■ EXTRACT PROVIDED
For the Washington Post, Peter Whoriskey reports:
The nation’s top nutrition advisory panel has decided to drop its caution about eating cholesterol-laden food, a move that could undo almost 40 years of government warnings about its consumption. […]
The finding follows an evolution of thinking among many nutritionists who now believe that, for healthy adults, eating foods high in cholesterol may not significantly affect the level of cholesterol in the blood or increase the risk of heart disease.
According to my reading of Gary Taubes’ Good Calories, Bad Calories, this is, at long last, consistent with the available evidence. However, the Post article makes no mention of any consideration of the role of carbohydrates, which probably is causing Taubes’ head to explode. (If you don’t know, his read of the evidence is that it is far more consistent with the idea that first world diseases — diabetes and obesity among them — are due to overconsumption of carbs. Though he’s also quick to admit that the evidence about anything in nutrition is not as strong as it could or should be.)
By the way, Good Calories, Bad Calories (GCBC), though a seemingly thorough tour of the history of nutrition and its (abysmal) evidence base, is not an easy read. It’s very long, repetitive, and doesn’t do a good job of helping the lay reader comprehend the physiological mechanisms, to the extent they’re known (or hypothesized). Your mileage may vary.

■ RECORD EXCERPTS

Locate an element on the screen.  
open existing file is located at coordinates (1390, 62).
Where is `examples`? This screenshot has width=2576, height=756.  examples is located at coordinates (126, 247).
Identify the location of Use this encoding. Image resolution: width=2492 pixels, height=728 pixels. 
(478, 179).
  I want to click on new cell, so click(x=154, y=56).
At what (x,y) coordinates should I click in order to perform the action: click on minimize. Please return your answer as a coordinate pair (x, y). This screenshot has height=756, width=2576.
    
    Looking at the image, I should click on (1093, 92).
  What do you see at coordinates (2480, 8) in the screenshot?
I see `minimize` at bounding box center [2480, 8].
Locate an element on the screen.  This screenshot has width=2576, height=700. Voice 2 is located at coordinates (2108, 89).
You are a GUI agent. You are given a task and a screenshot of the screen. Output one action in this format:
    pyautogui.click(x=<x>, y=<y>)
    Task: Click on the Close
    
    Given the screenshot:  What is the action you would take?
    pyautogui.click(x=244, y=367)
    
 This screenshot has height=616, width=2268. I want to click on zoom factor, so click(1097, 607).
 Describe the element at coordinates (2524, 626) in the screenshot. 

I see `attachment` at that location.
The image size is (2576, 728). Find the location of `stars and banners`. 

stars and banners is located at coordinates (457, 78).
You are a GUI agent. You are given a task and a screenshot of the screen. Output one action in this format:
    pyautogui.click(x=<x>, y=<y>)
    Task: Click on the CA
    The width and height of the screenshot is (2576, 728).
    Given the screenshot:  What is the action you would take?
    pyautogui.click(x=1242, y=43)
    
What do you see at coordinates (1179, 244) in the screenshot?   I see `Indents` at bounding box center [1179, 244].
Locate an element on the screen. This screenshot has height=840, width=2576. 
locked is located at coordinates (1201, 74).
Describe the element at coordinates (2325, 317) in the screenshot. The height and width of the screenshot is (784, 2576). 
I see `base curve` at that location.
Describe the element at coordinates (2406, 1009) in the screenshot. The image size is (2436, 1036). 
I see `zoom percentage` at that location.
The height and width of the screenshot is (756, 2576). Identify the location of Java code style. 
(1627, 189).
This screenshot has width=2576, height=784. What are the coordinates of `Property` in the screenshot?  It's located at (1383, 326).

■ EXERCISE A
In the post on dietary cholesterol, how many years of government warnings could the advisory panel's decision undo?
■ EXERCISE B
Extend the post on dietary cholesterol past its last sentence.
The items have no part in this work.

■ ANSWER SPACE A
Almost 40 years.

■ ANSWER SPACE B
I see that Taubes has written a more recent book, which my be better in these regards. Or, perhaps, one of his articles or those of others offers a more accessible treatment of the carbohydrate hypothesis, but I don’t know. You can email or tweet at me if you’ve seen something particularly good and relatively brief in this area.
One of the most interesting bits of meta from GCBC is the idea that maximal promotion for public health purposes must gloss over scientific uncertainty. Articulate just a little bit of daylight between the science as known and the science as we’d like to believe and getting people to “do the right thing” becomes substantially harder. (Imagine, in today’s environment, articulating a single shred of uncertainty about vaccination, for instance. It’d be a disaster, as we’ve already seen from fraudulent claims of harm from vaccines.)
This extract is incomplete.